- **Problem**: Count the lines in the data below that contain the word "button" and reply with the number alone.

- **Rows**:
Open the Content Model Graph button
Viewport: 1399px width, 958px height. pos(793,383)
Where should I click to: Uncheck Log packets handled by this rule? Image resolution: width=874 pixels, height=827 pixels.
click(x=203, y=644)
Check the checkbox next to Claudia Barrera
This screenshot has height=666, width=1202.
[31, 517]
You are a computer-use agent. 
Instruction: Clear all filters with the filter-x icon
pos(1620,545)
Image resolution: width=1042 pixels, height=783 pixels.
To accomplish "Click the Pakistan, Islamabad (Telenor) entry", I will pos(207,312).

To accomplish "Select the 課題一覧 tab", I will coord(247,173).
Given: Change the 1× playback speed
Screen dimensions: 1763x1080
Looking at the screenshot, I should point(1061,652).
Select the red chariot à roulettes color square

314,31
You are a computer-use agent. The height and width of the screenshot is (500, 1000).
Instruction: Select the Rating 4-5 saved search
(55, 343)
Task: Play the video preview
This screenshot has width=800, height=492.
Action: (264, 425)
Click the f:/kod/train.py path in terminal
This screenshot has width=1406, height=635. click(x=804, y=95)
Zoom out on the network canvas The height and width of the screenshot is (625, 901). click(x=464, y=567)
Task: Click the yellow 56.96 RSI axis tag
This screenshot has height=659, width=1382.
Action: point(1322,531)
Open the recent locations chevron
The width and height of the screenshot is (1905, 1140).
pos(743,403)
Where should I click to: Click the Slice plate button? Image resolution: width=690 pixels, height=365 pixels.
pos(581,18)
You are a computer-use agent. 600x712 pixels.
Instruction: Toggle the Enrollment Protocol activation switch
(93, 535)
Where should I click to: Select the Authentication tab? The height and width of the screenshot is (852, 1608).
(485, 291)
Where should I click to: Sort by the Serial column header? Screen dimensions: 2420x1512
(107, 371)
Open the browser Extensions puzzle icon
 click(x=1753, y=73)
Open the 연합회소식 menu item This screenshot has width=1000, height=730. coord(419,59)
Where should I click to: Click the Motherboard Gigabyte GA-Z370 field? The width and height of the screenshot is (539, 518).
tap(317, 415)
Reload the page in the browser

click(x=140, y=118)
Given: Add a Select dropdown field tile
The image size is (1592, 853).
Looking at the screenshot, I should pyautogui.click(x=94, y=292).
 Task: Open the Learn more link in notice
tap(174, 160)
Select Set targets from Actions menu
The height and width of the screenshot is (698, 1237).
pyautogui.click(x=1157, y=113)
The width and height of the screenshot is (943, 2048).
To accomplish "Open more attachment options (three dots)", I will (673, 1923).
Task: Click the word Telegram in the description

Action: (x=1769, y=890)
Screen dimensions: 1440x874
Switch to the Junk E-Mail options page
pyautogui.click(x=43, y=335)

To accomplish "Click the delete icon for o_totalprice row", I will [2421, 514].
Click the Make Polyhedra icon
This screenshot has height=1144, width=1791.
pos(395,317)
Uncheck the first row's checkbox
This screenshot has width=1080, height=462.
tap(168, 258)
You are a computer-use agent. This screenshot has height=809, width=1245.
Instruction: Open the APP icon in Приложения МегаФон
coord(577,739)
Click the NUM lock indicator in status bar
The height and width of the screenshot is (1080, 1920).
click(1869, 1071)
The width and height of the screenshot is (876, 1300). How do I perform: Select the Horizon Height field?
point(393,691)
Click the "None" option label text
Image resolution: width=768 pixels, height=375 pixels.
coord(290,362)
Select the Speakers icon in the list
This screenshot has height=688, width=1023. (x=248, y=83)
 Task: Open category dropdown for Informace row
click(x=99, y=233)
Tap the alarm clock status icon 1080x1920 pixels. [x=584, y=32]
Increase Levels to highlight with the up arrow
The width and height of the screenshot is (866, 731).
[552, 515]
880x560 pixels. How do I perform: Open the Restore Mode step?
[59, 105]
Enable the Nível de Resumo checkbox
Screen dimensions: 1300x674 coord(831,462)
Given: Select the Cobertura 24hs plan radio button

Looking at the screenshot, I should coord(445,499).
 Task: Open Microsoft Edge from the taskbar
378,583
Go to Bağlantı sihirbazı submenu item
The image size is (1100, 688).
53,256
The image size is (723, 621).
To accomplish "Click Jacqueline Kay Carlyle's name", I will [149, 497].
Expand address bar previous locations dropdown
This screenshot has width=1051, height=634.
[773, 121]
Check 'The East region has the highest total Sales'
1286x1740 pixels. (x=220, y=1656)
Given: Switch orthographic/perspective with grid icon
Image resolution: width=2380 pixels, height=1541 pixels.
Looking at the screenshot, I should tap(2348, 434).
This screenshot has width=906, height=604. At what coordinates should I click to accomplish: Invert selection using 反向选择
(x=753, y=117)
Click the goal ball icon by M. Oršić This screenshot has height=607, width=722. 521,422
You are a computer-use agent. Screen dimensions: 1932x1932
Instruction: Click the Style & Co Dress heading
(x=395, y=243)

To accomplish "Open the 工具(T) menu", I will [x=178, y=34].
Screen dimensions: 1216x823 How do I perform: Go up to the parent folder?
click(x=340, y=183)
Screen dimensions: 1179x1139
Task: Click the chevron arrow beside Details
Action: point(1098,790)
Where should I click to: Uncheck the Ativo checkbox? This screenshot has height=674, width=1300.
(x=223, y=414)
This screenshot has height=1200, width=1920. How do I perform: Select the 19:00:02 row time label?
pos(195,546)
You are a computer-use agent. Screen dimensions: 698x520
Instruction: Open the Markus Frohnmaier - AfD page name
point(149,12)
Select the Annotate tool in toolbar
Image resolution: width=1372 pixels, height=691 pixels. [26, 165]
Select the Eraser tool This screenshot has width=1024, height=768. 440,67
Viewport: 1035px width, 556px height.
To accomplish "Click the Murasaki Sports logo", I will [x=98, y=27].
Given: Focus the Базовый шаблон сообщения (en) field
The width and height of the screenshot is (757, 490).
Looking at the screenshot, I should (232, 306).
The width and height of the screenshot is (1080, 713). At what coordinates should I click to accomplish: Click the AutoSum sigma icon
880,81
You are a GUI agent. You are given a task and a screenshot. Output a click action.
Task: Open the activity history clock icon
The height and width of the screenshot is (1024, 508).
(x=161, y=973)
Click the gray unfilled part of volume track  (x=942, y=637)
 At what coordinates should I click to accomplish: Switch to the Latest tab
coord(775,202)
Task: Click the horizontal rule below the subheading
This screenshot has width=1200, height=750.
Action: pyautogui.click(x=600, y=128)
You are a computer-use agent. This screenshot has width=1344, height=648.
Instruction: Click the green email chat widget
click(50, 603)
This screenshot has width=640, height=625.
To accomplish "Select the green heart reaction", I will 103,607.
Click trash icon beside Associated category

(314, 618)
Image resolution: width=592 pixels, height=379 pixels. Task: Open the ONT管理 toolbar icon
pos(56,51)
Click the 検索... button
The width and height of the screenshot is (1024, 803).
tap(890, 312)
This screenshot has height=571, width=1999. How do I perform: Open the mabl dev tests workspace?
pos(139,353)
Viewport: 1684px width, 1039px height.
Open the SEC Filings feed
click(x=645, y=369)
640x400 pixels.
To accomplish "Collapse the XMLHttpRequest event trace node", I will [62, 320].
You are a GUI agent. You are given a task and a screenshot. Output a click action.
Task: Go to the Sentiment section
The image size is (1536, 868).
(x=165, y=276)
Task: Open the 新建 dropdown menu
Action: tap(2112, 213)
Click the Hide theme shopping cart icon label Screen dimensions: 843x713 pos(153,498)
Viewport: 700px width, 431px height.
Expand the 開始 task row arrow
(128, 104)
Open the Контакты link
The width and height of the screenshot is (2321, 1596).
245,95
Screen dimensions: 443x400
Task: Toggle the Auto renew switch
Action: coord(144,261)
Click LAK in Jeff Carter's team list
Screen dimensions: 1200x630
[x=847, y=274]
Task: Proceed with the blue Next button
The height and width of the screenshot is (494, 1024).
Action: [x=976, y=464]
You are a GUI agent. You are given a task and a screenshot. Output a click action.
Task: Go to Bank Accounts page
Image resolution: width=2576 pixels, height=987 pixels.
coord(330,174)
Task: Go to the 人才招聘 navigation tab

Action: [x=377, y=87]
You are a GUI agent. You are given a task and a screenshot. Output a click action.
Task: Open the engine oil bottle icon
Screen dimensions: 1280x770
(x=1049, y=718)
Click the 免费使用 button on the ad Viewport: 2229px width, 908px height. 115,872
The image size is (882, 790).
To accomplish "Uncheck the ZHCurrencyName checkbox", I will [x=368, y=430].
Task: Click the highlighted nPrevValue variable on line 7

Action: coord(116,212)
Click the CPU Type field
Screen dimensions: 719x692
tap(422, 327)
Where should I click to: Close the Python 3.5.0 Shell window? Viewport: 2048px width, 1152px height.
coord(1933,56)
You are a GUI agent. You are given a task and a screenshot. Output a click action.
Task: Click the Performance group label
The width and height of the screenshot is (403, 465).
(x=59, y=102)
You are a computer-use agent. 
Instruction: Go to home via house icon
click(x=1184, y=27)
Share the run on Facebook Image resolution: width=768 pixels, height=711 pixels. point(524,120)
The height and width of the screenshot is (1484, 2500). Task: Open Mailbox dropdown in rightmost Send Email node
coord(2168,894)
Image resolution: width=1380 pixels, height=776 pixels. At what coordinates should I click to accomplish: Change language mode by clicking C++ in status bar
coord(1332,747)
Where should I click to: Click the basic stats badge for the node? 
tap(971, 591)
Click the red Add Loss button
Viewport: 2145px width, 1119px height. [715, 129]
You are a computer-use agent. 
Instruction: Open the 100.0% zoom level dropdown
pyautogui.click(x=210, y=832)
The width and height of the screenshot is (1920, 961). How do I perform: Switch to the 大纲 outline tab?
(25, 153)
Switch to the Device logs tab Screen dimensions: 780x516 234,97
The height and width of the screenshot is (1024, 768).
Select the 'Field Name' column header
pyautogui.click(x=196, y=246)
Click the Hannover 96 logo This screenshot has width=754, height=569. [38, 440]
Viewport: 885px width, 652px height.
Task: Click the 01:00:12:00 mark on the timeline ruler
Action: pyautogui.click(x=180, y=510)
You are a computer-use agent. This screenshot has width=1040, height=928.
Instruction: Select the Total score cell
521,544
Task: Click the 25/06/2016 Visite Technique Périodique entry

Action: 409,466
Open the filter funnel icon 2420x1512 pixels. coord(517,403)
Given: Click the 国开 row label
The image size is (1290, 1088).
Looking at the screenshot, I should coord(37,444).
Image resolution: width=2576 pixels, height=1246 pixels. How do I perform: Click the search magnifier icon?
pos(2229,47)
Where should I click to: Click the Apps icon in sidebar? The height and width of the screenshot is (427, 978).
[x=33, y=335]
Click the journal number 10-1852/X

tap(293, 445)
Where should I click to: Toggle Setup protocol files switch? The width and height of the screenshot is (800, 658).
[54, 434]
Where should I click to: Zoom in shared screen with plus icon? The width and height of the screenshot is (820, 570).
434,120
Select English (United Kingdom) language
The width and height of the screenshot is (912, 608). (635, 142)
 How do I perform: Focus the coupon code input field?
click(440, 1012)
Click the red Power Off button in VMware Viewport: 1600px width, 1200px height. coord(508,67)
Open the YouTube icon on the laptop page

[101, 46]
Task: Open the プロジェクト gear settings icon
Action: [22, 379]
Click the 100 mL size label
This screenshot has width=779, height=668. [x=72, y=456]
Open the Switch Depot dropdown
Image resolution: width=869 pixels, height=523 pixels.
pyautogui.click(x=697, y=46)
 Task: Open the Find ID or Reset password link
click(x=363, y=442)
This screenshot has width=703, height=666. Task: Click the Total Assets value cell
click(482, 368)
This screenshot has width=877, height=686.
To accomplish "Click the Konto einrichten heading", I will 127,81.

- **Solution below**: 8